=== 所给摘录 ===
●HBase|hbase的Region分裂代码分析

region分裂有2种触发情景:1是用户手动触发(参见HRegionServer的splitRegion方法),2是后台flush线程flush完一个region的memstore时,会去检查这个region是否需要分裂(参见MemStoreFlushe的flushRegion方法)。这两种情景在代码实现上并无多大差异。
1.下面以手动的split为例分析,手动split有HregionServer的splitRegion开始

  1. @Override//手动split的实现
  2. public void splitRegion(HRegionInfo regionInfo, byte[] splitPoint)
  3. throws NotServingRegionException, IOException {
  4. checkOpen();
  5. HRegion region = getRegion(regionInfo.getRegionName());
  6. region.flushcache(); //刷新memstore,减少内存堆积
  7. region.forceSplit(splitPoint); //强制split
  8. compactSplitThread.requestSplit(region, region.checkSplit()); //通过compactSplitThread线程池完成split,具体由SplitRequest的run方法负责,SplitRequest内部会创建一个SplitTransaction来完成split
  9. }


其中compactSplitThread.requestSplit(region, region.checkSplit())中region.checkSplit()会计算该region的分裂点,看代码

  1. public byte[] checkSplit() {
  2. // Can't split ROOT/META
  3. //默认使用IncreasingToUpperBoundRegionSplitPolicy的分裂检查实现,有两种情况需要分裂:
  4. //1.splitRequest=true
  5. //2.check到该region下有store大于阀值,这个阀值和hbase.hregion.max.filesize和该region所在的RegionServer上和该Region属于同一表的region个数有关,具体见 getSizeToCheck方法。注意,如果该region下存在一个storefile是reference类型的文件则不能split
  6. if (!splitPolicy.shouldSplit()) {
  7. return null;
  8. }
  9. //判定该region是否分裂,如果有reference的storefile则不分裂,否则使用StoreFile.Reader得到最大的storefile,通过HFileBlockIndex得到该最大storefile的midkeyTODO midkey的获得还需深入细看
  10. byte[] ret = splitPolicy.getSplitPoint();
  11. return ret;
  12. }

2.接下来接着看SplitRequest的run方法主要部分

  1. SplitTransaction st = new SplitTransaction(parent, midKey);
  2. if (!st.prepare()) return; //再次判断有没有reference的region,创建两个新的region对象,代表分裂后产生的两个dautghter region
  3. st.execute(this.server, this.server);
下面分析下SplitRequest的execute做了什么

  1. public PairOfSameType execute(final Server server,
  2. final RegionServerServices services)

=== 所给资料 ===
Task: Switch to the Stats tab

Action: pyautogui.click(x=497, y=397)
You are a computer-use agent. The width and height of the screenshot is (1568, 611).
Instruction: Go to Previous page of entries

=== 练习题目 ===
a. 把所给摘录中以“region分裂有2种触发情景”开头的那一段压缩成简短的列表,主要事实不能遗漏。
b. 请从所给摘录中摘出一段文字,以“1.下面以手动的split为”开始,到“regionInfo, byte[] splitPoint)”结束,一字不改地照录下来。

=== 参考答案 ===
a.
Region 分裂有两种触发情景:
- 用户手动触发,见 HRegionServer 的 splitRegion 方法。
- 后台 flush 线程 flush 完某个 region 的 memstore 后,检查该 region 是否需要分裂,见 MemStoreFlushe 的 flushRegion 方法。

两种情景在代码实现上差异不大。

b.
1.下面以手动的split为例分析,手动split有HregionServer的splitRegion开始

  1. @Override//手动split的实现
  2. public void splitRegion(HRegionInfo regionInfo, byte[] splitPoint)